- Task to complete -
Copy the following entries verbatim, line for line.

[START]

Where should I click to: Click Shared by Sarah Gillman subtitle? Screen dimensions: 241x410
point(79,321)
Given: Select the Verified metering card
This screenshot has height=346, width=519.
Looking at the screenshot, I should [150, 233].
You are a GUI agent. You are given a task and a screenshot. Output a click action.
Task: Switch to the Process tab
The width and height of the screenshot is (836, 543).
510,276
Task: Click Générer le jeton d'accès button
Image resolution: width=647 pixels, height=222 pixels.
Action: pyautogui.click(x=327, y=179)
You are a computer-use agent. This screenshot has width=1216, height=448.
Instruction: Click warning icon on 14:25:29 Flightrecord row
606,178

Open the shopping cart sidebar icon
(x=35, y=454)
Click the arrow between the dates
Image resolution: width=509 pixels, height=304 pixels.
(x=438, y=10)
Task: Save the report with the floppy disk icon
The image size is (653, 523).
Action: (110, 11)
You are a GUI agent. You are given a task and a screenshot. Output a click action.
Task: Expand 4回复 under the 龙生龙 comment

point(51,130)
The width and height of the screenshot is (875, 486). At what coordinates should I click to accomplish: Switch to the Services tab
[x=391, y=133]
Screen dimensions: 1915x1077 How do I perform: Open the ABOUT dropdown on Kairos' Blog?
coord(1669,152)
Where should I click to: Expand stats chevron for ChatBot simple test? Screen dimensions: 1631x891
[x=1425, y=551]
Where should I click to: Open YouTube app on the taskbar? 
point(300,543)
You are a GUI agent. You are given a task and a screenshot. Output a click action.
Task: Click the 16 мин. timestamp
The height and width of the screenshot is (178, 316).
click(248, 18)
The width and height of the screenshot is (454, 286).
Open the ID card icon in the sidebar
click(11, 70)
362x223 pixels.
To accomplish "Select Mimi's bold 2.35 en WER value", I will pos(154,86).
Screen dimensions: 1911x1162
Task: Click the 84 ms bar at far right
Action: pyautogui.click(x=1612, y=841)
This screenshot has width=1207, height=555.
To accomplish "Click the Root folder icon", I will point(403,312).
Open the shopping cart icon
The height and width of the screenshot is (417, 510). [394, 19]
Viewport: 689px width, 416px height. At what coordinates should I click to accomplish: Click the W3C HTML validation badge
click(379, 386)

[END]

- The answer -
Where should I click to: Click Shared by Sarah Gillman subtitle? Screen dimensions: 241x410
point(79,321)
Given: Select the Verified metering card
This screenshot has height=346, width=519.
Looking at the screenshot, I should [150, 233].
You are a GUI agent. You are given a task and a screenshot. Output a click action.
Task: Switch to the Process tab
The width and height of the screenshot is (836, 543).
510,276
Task: Click Générer le jeton d'accès button
Image resolution: width=647 pixels, height=222 pixels.
Action: pyautogui.click(x=327, y=179)
You are a computer-use agent. This screenshot has width=1216, height=448.
Instruction: Click warning icon on 14:25:29 Flightrecord row
606,178

Open the shopping cart sidebar icon
(x=35, y=454)
Click the arrow between the dates
Image resolution: width=509 pixels, height=304 pixels.
(x=438, y=10)
Task: Save the report with the floppy disk icon
The image size is (653, 523).
Action: (110, 11)
You are a GUI agent. You are given a task and a screenshot. Output a click action.
Task: Expand 4回复 under the 龙生龙 comment

point(51,130)
The width and height of the screenshot is (875, 486). At what coordinates should I click to accomplish: Switch to the Services tab
[x=391, y=133]
Screen dimensions: 1915x1077 How do I perform: Open the ABOUT dropdown on Kairos' Blog?
coord(1669,152)
Where should I click to: Expand stats chevron for ChatBot simple test? Screen dimensions: 1631x891
[x=1425, y=551]
Where should I click to: Open YouTube app on the taskbar? 
point(300,543)
You are a GUI agent. You are given a task and a screenshot. Output a click action.
Task: Click the 16 мин. timestamp
The height and width of the screenshot is (178, 316).
click(248, 18)
The width and height of the screenshot is (454, 286).
Open the ID card icon in the sidebar
click(11, 70)
362x223 pixels.
To accomplish "Select Mimi's bold 2.35 en WER value", I will pos(154,86).
Screen dimensions: 1911x1162
Task: Click the 84 ms bar at far right
Action: pyautogui.click(x=1612, y=841)
This screenshot has width=1207, height=555.
To accomplish "Click the Root folder icon", I will point(403,312).
Open the shopping cart icon
The height and width of the screenshot is (417, 510). [394, 19]
Viewport: 689px width, 416px height. At what coordinates should I click to accomplish: Click the W3C HTML validation badge
click(379, 386)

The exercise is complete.